Generalstreik ein Leben lang!

Vagabundieren ist ein uraltes Phänomen. Zur vorletzten Jahrhundertwende zogen Menschen aus unterschiedlichsten Gründen über die Landstraße: nomadische Minderheiten, Handwerksgesellen auf der Walz, jugendliche Wandervögel, Menschen, die aus Not bettelnd und auf der Suche nach Arbeit vagabundierten, oder jene, die ausstiegen und zu den Kreisen der Boheme gehörten. Neben den Roma, Sinti und Jenischen waren es die beiden letzteren, die im Fokus staatlicher Sanktionen standen. Die Vagabondage war aber nicht nur Anfeindungen ausgesetzt: Dichter_innen wie Hugo Sonnenschein huldigten ihrer rebellischen Kraft.

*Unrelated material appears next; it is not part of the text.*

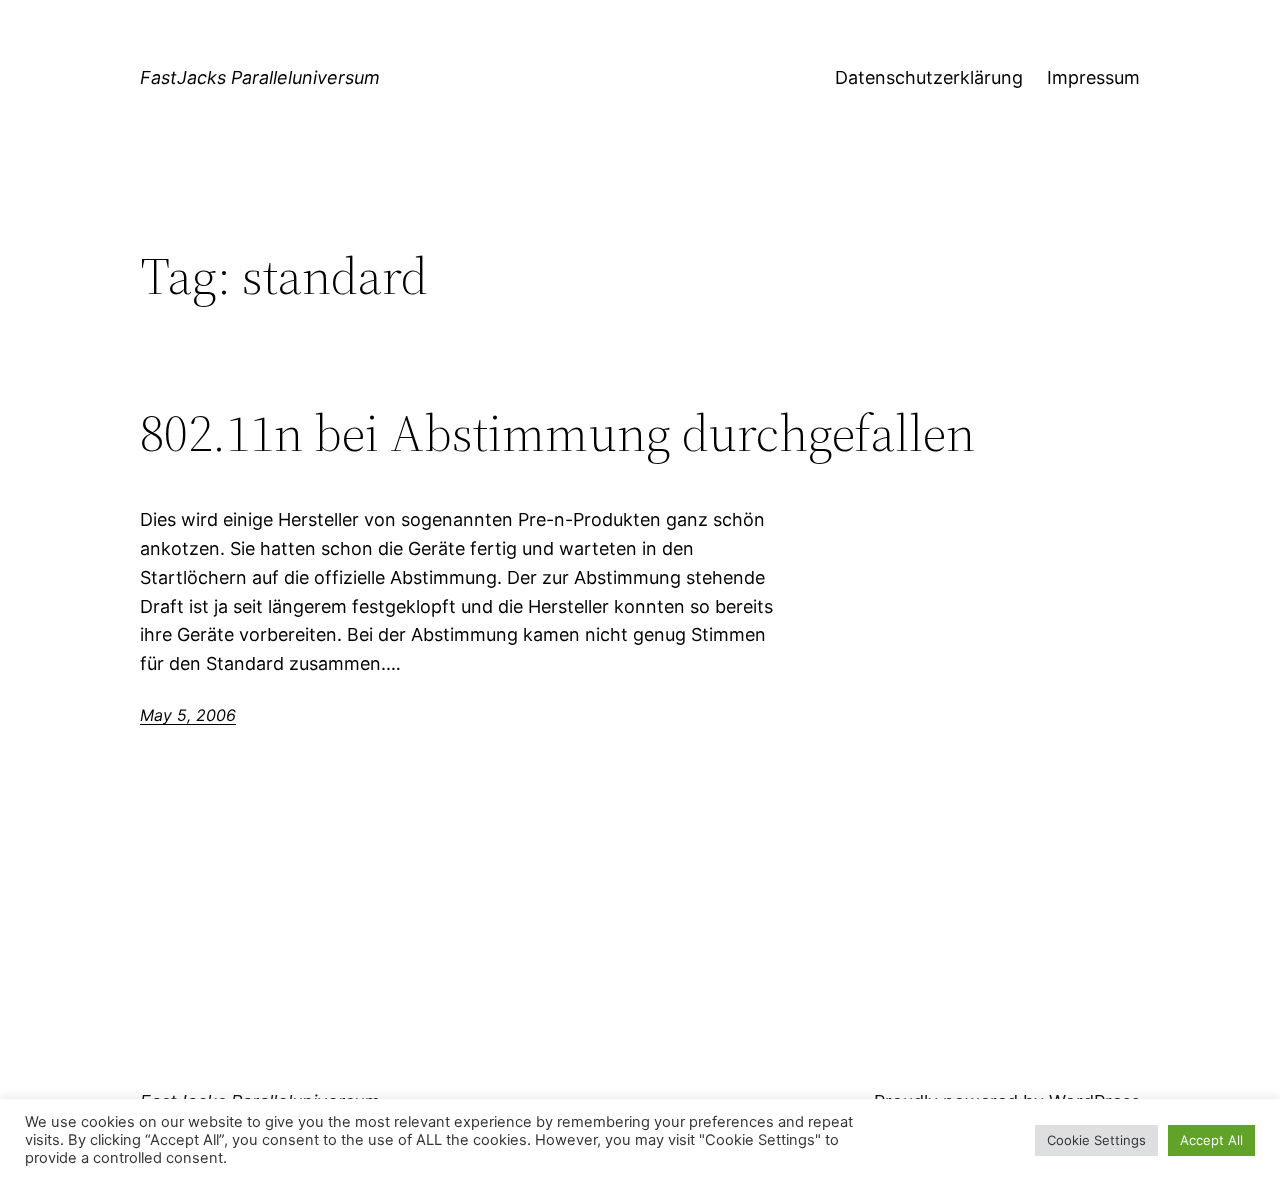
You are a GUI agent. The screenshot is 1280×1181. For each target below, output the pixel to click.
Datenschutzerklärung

1927, als die wirtschaftliche Not Hunderttausende durchs Land trieb, gründete Gregor Gog die «Bruderschaft der Vagabunden», die auch eine Künstler_innengruppe umfasste und den Kunden, die Zeit- und Streitschrift von und für Vagabundierende, herausgab. 1929, auf dem 1. Vagabundenkongress in Stuttgart, verkündete Gog die Parole «Generalstreik ein Leben lang!», um gegen wirtschaftliche Ausbeutung und bürgerliche Wertvorstellungen zu protestieren. Der für 1930 in Wien geplante 2. Kongress wurde knapp vorher abgesagt. Unter anderem Hugo Sonnenschein rief anschließend zu einem Treffen 1933 in Kalkutta auf. Mit der Machtübernahme der NSDAP jedoch wurde es für Vagabundierende gefährlich, viele landeten als so genannte «Asoziale» in Arbeits- und Konzentrationslagern.
In späterer Zeit gab es immer wieder Initiativen, an die Vagabundenbewegung zu erinnern. Der Vagabundenkongress in Berlin knüpfte bewusst an diese Tradition an, zumal die Bewegung in den 80er-Jahren in Westberlin durch eine Ausstellung im Künstlerhaus Bethanien am Mariannenplatz eine Wiederentdeckung erfuhr.

Vagabund_innen 2020.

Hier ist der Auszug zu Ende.